Consider the titration of a 60.0 mL of 0.365 M weak acid HA (Ka = 4.2 x 10⁻⁶) with 0.400 M KOH.

HA + KOH ==> KA + H2O

moles HA = 60.0 ml x 1 L/1000 ml x 0.365 mol/L = 0.0219 moles HA

moles KOH = 75.0 ml x 1 L / 1000 ml x 0.400 mol/L = 0.0300 moles KOH

Since there are more moles of KOH than HA, all the HA will be neutralized, and there will be xs KOH

Moles of KOH in excess = 0.0300 - 0.0219 = 0.0081

Final volume = 60.0 ml + 75.0 ml = 135 ml = 0.135 L

[KOH] = 0.0081 mol/0.135 L = 0.06 M

pOH = -log 0.06 = 1.22

pH = 14 - pOH = 14 - 1.22

pH = 12.8

(NOTE: you could also include the hydrolysis of A- formed from the neutralization but the contribution to the pH would be small so I didn't include it).
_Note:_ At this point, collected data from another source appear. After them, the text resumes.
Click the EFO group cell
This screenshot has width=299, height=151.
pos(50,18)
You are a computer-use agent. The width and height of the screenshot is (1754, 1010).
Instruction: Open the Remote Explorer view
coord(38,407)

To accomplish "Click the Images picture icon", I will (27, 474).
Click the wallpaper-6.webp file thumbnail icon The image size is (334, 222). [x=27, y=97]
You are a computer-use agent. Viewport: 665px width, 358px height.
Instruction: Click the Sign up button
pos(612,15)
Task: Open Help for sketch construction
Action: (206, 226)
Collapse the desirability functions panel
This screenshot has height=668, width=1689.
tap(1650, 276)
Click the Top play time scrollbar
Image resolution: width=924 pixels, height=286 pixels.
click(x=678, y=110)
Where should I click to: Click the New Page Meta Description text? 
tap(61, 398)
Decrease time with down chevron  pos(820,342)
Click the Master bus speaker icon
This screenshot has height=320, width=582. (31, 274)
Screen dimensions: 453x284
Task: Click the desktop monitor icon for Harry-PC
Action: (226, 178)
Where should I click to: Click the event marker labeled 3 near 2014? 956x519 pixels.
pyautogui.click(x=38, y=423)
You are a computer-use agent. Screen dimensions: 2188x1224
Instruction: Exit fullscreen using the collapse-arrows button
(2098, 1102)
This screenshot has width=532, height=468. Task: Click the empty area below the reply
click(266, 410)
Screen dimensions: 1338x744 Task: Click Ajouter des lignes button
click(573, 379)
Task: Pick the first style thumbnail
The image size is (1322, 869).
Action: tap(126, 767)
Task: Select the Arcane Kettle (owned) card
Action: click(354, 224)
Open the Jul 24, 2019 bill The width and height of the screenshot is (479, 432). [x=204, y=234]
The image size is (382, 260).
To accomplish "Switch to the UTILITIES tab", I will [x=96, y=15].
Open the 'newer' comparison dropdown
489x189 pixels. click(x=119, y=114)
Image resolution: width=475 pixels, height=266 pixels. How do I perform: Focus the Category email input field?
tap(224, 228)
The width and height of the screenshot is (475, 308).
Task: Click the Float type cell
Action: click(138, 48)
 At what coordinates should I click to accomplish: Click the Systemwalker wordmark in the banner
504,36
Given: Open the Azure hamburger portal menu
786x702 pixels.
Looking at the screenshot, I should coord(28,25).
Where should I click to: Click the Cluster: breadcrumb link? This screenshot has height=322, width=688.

If you want to include it, see below:

moles A- formed = 0.0219 moles

[A-] = 0.0219 mol/0.135 L = 0.162 M

A- + H2O =>HA + OH-

Kb = 10^-14/4.2x10^-6 = 2.4x10^-9

2.4x10^-9 = (x)²/0.162

x² = 3.9x10^-10

x = [OH-] = ~2x10^-5 M add this to the 0.06 M found above from the xs KOH and you'll see the pH is about the same as calculated above.